● INSTRUCTIONS:
a) Translate this sentence from the breast cancer post into Spanish: "The risk didn’t outweigh the benefits so they strongly suggested no chemo."
b) According to the breast cancer post, what chance of the cancer returning did the tests indicate?
c) Duplicate the stretch of the breast cancer post from "Peace be with" through "you are enough.".

● SOURCE PASSAGE:
========

1 in 8 women get breast cancer. I’m one of them. 3 years ago today, I found out that I wouldn’t need chemo for my breast cancer treatment. There was an 8% chance of it returning based on the tests that were done. Doing chemo would reduce that by 1%. The risk didn’t outweigh the benefits so they strongly suggested no chemo. I remember being relieved and excited but also cautious. One friend had said to me, “wouldn’t you feel horrible if you didn’t do chemo and it returned?” That stuck in the back of my mind, but I had to look at the numbers. I recently tried to Google what 1% chances there were but that didn’t come up with easy results. I’m my head, I thought I’d have a 1% chance of pretty much anything else happening to me, so it didn’t seem worth the risk.

Today, on this “anniversary” of sorts, I gave blood. I’m A+ blood type. I didn’t correlate the dates when I made the appointment, but I think it’s cool. A (+) positive thing to do that could make a big difference to someone I’ll never meet. There is a lot of negative going on, so if you’re able to donate blood – do something positive. It takes less than an hour of your time & could make a surgery go smoother or an ER visit a life saving one.

Peace be with you today, with whatever is going on in your journey. You’ve been equipped for whatever it is. I hope you know that you are loved, and you are enough.

========

Collected data entries:
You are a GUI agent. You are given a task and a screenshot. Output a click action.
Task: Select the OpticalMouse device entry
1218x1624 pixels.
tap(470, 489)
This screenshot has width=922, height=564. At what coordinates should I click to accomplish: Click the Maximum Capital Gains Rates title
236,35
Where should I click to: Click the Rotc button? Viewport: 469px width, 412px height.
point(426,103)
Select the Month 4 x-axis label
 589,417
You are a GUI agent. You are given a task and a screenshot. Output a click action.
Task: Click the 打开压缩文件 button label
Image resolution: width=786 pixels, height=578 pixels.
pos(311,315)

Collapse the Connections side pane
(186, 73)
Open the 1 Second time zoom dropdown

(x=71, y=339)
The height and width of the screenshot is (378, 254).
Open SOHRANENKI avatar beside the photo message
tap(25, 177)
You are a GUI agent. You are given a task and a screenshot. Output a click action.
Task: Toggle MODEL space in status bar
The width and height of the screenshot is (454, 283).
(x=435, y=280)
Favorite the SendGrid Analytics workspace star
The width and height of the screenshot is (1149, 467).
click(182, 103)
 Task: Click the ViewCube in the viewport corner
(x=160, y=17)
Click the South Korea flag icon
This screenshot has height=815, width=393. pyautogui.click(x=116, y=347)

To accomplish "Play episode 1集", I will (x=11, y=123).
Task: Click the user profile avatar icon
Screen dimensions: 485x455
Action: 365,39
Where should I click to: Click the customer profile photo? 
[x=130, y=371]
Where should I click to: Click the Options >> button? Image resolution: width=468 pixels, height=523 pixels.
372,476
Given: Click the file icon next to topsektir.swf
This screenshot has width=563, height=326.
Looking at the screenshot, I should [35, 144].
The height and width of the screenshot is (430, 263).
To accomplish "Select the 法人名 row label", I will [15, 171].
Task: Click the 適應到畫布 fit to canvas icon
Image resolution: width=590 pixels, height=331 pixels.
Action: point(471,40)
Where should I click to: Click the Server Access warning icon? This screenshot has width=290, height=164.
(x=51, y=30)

========

● RESPONSES:
a) El riesgo no superaba los beneficios, así que recomendaron firmemente no hacer quimioterapia.

b) An 8% chance.

c)
Peace be with you today, with whatever is going on in your journey. You’ve been equipped for whatever it is. I hope you know that you are loved, and you are enough.